> Requirement
Copy the records from the line with "Open the More dropdown in Google bar" to the line with "(x=975, y=104)", substituting "GUI agent" for each occurrence of "computer-use agent" and leaving everything else unchanged.

> Record set

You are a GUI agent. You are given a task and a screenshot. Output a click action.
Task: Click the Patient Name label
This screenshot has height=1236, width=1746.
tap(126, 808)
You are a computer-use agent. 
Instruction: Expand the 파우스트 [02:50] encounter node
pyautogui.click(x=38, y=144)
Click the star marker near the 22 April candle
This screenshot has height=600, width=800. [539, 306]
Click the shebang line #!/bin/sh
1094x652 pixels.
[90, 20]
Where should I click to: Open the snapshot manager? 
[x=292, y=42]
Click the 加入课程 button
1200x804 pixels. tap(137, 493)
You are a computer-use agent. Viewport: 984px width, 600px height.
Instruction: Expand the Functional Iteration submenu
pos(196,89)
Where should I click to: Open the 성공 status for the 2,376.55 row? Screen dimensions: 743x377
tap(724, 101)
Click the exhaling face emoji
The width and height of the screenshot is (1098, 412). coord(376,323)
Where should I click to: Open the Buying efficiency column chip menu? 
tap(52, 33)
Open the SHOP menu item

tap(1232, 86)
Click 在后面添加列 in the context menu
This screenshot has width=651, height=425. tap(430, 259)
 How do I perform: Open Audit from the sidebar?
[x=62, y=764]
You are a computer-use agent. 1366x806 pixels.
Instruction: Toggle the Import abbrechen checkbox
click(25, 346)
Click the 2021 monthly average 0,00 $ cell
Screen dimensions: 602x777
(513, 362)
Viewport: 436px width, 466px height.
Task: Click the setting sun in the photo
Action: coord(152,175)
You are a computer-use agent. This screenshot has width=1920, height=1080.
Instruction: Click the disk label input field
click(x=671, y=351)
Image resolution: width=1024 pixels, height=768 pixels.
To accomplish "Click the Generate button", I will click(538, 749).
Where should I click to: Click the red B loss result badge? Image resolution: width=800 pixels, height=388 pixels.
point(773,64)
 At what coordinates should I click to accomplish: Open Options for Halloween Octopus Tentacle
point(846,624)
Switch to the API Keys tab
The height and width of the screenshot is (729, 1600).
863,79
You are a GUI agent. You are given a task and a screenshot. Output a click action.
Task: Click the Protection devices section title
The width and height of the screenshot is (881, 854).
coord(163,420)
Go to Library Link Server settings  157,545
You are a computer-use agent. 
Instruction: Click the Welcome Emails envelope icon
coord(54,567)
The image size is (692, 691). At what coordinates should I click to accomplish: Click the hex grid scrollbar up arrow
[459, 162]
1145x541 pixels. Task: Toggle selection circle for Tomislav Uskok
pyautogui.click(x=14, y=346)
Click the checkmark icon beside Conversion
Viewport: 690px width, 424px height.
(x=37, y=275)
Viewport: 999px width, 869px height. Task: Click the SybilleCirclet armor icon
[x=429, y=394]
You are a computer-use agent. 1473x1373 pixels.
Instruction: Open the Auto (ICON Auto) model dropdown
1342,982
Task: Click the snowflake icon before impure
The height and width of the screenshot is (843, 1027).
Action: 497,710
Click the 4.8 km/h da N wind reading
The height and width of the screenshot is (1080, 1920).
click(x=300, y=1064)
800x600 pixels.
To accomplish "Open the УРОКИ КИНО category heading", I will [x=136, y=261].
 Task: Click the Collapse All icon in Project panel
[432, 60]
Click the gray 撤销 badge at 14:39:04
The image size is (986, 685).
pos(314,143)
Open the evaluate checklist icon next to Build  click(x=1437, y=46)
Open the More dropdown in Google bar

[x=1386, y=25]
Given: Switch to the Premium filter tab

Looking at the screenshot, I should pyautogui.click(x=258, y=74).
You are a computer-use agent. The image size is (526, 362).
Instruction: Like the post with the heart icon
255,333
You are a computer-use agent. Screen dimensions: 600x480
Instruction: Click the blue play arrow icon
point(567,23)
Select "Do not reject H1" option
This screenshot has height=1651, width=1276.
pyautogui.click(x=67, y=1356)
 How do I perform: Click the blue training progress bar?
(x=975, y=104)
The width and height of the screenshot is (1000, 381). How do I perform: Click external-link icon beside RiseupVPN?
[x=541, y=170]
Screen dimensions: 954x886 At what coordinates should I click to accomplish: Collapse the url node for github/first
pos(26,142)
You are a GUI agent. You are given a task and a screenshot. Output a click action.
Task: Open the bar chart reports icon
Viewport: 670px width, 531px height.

> Solution to this task
Open the More dropdown in Google bar

[x=1386, y=25]
Given: Switch to the Premium filter tab

Looking at the screenshot, I should pyautogui.click(x=258, y=74).
You are a GUI agent. The image size is (526, 362).
Instruction: Like the post with the heart icon
255,333
You are a GUI agent. Screen dimensions: 600x480
Instruction: Click the blue play arrow icon
point(567,23)
Select "Do not reject H1" option
This screenshot has height=1651, width=1276.
pyautogui.click(x=67, y=1356)
 How do I perform: Click the blue training progress bar?
(x=975, y=104)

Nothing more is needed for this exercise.